Reports also claim that vinegar lowers blood sugar levels, lowers cholesterol, lowers blood pressure, improves symptoms of diabetes, kills bacteria, and may protect against cancer.
More than with many of our other myths there is actually some substance behind some of the claims for vinegar.
One such claim is that it increases “insulin sensitivity”. This is a fairly big deal as a decrease in insulin sensitivity often accompanies, or possibly even contributes to, elevated blood sugar, obesity, and/or diabetes.
When you eat, especially when you eat a large carbohydrate meal, your body releases insulin. Insulin tells muscle cells that there’s a lot of sugar available in the bloodstream. The muscle cells then stock up on fuel while it’s there.
Decreased insulin sensitivity means that this process stops working very well. When muscle cells fail to store the sugars they convert them to fat.
So any substance you can ingest with a large meal that increases insulin sensitivity is a GOOD THING. It helps your muscles get the signal to store the sugars before they are converted to fat.
Vinegar and weight loss: Effective or not?
There is another whole side to this insulin sensitivity, however. Muscle cells can be sensitive to insulin, but if the muscles’ “gas tank” is already full with the stored sugars, it doesn’t really matter if you have increased insulin sensitivity. The sugars in the blood will still be converted to fat.
And the most effective method of moving stored sugars out of the cells so that they can take on new stored sugars is high-intensity exercise, like weight training.

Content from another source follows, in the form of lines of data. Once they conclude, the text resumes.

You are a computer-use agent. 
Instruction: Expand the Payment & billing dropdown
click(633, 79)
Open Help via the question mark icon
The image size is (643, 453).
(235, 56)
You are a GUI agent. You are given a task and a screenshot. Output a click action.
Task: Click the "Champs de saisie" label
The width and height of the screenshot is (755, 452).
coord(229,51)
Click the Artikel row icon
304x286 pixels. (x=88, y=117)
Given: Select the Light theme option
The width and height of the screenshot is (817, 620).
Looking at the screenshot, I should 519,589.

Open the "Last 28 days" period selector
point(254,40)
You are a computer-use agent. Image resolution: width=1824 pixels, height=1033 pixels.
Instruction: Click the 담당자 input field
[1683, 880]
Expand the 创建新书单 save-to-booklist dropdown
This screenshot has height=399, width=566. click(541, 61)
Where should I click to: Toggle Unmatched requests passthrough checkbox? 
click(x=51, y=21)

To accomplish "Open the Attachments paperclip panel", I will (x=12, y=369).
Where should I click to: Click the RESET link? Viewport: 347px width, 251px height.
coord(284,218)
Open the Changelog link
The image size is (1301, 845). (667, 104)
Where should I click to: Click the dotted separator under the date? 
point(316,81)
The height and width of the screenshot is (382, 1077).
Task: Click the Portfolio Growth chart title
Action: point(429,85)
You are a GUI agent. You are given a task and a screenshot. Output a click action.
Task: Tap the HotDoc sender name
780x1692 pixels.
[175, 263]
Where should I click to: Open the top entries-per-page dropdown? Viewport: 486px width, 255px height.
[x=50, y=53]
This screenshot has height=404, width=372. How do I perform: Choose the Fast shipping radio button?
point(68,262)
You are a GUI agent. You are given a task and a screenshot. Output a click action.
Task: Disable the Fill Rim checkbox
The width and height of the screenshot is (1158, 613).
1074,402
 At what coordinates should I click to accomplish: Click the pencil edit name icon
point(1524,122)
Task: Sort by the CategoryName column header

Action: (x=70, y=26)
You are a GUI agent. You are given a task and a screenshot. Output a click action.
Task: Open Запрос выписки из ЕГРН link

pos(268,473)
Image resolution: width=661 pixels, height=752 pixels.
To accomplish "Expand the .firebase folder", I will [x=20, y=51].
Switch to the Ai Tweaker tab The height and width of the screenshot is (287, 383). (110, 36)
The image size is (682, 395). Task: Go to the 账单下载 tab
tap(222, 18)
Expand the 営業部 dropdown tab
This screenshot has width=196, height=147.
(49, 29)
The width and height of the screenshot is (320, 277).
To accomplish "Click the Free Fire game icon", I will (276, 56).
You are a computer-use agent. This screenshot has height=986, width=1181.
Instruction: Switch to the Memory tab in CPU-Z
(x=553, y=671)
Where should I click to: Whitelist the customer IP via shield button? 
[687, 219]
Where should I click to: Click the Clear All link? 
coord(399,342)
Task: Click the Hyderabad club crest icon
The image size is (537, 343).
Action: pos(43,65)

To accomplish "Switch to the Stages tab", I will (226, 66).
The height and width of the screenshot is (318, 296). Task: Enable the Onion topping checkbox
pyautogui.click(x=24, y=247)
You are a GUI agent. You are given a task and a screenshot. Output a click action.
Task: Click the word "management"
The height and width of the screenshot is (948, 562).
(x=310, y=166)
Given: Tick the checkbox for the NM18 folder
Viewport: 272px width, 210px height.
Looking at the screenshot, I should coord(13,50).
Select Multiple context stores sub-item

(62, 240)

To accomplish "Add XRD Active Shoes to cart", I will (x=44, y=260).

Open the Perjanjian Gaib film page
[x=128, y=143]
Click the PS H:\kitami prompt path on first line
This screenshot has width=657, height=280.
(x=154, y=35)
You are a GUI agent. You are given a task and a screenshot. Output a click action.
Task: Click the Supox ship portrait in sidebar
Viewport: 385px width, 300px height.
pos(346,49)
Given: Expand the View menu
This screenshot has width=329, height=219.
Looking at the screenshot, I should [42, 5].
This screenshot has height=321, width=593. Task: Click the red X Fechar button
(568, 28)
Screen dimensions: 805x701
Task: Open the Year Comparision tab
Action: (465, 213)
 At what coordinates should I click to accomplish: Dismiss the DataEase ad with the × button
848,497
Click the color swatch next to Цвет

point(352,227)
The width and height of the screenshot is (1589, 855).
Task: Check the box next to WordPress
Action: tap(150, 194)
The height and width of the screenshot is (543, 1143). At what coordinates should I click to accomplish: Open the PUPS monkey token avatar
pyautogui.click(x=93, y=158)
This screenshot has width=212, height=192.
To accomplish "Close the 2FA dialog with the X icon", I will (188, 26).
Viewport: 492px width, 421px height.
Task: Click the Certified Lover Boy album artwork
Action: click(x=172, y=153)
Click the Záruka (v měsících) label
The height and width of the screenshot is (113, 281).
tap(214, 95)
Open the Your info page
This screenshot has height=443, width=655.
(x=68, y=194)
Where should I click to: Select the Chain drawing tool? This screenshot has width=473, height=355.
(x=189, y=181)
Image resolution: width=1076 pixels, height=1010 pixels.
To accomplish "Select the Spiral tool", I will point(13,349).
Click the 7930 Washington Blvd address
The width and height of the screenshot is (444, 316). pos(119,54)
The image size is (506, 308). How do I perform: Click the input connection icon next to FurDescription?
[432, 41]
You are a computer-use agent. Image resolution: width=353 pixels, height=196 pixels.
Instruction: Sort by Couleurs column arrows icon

Increased insulin sensitivity is a good thing, but there is no way it will overcome a significant calorie surplus. So make sure you don’t rely on the hype so much that you think that it will negate your need to run a calorie deficit.
Vinegar and tooth decay
Unlike the case with lemon water, depending on who you ask vinegar either rots teeth or it prevents rotten teeth.
Some say that its anti-bacterial infection-fighting properties lead to healthier gums and healthier teeth.
But others point out that vinegar is highly acidic, and that acidic foods and drinks wear away the enamel of teeth, which leads to decay. This is why bulimics often have rotten teeth: Vomit is extremely acidic and rots teeth.
So if you do decide to supplement your diet with vinegar, you should consult with a dentist on how to do this in way that doesn’t permanently damage your teeth.